Non è censura, è cultura. Non è oscurantismo, è rispetto per la scienza. Il fatto è questo: Facebook ha rimosso, perché «fanno disinformazione», le pagine di alcune associazioni no vax. Ha deciso di intervenire contro le fandonie di quelli del “dalli al medico, all’epidemiologo e a chi li manovra e trama con i vaccini!”. Pur mantenendo saldo il principio della libertà di pensiero, non bisogna esagerare. Specie in una fase così delicata, in cui è in gioco la vita di tutti e il vaccino è l’unico rimedio possibile.
A livello pop, si scherza, si minimizza, si confondono sciaguratamente, in nome del disprezzo della sapienza e di un senso di inferiorità generalizzato e demagogico nei confronti della competenza, le gerarchie culturali tra gli argomenti scientificamente fondati e quelli prodotti e diffusi dalla ciarlataneria più andante. Che trova purtroppo nei social terreno di coltura e arma di diffusione e di distrazione di massa.
E dunque i virologi, ma non solo loro, fanno bene a plaudire alla scelta di Facebook. Subito contestata da Comilva, l’associazione per la libertà vaccinale, pronta a querelare il social network. Lo stesso su cui sono piovute offese e minacce nei giorni scorsi contro l’infermiera dello Spallanzani che per prima si è vaccinata e ora, per difendersi dagli haters, si è cancellata dai social. Per non dire del virologo Bassetti che, dopo essere stato a sua volta insultato, si è rivolto a Facebook: «Intervenga per difendere la scienza».
In Italia sono state imposte per legge le vaccinazioni contro il vaiolo (1888), la difterite (1939), la polio (1968). Adesso invece, con una campagna vaccinale che stenta a prendere il largo, non s’è scelto il metodo dell’obbligo vaccinale ma quello della persuasione graduale e paziente (ma la pazienza ha un limite) nei confronti di quel venti per cento di italiani che, stando a un sondaggio nazionale di dicembre, non vuole fare il vaccino e di quel 40 per cento che vuole farlo ma non subito, per vedere l’effetto che fa.

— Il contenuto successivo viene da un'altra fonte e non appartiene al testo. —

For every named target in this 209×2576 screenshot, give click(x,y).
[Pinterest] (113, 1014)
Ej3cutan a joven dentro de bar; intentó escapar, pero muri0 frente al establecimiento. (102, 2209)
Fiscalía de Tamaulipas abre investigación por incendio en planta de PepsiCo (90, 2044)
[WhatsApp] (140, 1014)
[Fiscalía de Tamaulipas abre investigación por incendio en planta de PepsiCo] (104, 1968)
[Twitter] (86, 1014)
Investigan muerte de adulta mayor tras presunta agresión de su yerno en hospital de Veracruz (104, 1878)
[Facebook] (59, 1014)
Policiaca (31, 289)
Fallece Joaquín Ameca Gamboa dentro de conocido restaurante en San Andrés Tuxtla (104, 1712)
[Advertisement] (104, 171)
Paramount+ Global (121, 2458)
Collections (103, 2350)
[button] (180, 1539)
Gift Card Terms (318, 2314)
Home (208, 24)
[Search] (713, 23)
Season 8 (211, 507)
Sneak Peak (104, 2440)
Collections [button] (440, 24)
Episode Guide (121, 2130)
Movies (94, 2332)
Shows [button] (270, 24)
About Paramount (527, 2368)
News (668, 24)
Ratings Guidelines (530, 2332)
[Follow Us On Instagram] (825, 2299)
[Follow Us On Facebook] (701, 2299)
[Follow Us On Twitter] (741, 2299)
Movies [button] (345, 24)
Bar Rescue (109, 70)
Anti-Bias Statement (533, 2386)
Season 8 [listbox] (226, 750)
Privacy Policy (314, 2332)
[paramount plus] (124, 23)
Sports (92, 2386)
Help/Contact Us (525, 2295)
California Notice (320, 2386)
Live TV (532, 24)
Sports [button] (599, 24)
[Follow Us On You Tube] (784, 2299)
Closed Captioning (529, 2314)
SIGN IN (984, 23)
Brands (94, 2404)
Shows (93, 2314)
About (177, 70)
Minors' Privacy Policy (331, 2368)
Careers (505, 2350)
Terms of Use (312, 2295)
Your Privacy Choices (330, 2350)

La reazione di Facebook, non censura ma buon senso, deve valere insomma come stimolo al nostro governo a prendere sul serio la battaglia culturale in corso e a combatterla senza timidezze e furberie populiste. Manca il salto di qualità che impegni la politica - oltre che nell’efficienza della battaglia sui vaccini, che arrivano tardi, vengono fatti con lentezza e tra troppe diseguaglianze tra regione e regione e anche in questo la Lombardia è una riprova di un’eccellenza che non esiste - in una lotta culturale visibilissima, per dire con chiarezza che il vaccino è l’antidoto necessario. E per farne tanti, bene e subito: così da dare una lezione agli avversari.
Meno c’è chiarezza su questo e più si genera quel caos che i cittadini già avvertono e che favorisce l’incunearsi e il diffondersi delle posizioni più irresponsabili, e poco patriottiche, di diffidenza nei confronti del rimedio anti-virale trovato a tempo di record. Ogni fiancheggiamento - sia pure spacciato per rispetto delle idee di tutti - alla cultura irrazionalista non è esempio di democrazia ma di arrendevolezza. E così non va.